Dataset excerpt
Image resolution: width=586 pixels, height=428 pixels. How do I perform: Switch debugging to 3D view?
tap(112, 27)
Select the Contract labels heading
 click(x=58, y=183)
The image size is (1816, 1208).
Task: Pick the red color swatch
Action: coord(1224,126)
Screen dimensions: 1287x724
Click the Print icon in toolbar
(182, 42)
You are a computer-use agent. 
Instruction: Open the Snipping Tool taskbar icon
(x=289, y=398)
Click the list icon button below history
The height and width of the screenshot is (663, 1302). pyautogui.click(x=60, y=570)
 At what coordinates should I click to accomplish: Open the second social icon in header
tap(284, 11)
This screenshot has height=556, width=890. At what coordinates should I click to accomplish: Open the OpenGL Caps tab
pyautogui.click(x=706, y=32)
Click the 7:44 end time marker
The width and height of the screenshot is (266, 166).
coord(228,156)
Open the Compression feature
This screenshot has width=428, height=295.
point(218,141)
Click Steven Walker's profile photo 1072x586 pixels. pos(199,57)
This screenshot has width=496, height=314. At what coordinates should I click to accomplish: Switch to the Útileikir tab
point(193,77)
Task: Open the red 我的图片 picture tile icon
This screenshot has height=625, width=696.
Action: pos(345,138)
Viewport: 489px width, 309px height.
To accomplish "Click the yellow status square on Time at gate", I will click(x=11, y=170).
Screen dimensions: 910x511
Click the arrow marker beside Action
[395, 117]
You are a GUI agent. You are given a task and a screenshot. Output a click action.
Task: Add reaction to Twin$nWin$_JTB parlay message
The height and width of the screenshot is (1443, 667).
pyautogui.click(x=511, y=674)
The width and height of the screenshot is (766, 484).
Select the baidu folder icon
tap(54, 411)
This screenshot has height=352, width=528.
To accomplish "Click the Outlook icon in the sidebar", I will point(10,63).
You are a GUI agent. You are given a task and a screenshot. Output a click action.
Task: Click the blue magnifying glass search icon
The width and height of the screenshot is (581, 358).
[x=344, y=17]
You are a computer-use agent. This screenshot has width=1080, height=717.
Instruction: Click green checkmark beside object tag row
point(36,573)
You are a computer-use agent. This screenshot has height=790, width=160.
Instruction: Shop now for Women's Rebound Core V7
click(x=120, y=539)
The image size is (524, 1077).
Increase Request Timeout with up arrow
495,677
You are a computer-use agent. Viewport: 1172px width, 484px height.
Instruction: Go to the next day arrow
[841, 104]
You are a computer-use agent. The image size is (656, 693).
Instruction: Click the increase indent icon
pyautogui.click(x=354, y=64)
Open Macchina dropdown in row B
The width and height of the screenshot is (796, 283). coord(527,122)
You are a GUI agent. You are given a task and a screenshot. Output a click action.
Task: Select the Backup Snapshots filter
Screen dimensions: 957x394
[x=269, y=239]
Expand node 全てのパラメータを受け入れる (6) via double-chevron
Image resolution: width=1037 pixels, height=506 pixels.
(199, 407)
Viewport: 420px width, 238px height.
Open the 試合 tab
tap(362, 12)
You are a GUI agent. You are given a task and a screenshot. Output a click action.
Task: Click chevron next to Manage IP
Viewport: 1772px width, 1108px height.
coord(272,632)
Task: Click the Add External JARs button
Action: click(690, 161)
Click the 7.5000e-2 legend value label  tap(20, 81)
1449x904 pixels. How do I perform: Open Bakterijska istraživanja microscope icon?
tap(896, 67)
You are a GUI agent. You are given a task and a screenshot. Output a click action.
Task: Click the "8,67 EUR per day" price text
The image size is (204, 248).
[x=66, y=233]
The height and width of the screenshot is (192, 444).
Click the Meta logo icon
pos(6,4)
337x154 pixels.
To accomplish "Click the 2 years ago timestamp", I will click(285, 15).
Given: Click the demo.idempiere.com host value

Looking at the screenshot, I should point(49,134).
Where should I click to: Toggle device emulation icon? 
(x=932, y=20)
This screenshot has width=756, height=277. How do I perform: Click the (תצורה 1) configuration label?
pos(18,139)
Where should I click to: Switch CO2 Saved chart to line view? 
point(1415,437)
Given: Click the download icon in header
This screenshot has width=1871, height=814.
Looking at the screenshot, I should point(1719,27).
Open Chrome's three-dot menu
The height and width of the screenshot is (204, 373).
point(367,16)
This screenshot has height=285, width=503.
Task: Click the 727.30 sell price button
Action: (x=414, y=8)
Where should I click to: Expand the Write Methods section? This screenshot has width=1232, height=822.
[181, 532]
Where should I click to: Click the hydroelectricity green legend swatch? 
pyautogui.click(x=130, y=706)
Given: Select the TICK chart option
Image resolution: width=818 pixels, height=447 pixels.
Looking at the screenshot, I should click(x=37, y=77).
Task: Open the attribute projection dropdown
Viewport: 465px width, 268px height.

» Exercise goal:
Please tally the lines of the data above that contain the word "dropdown", and give only the number.

» Exercise solution:
2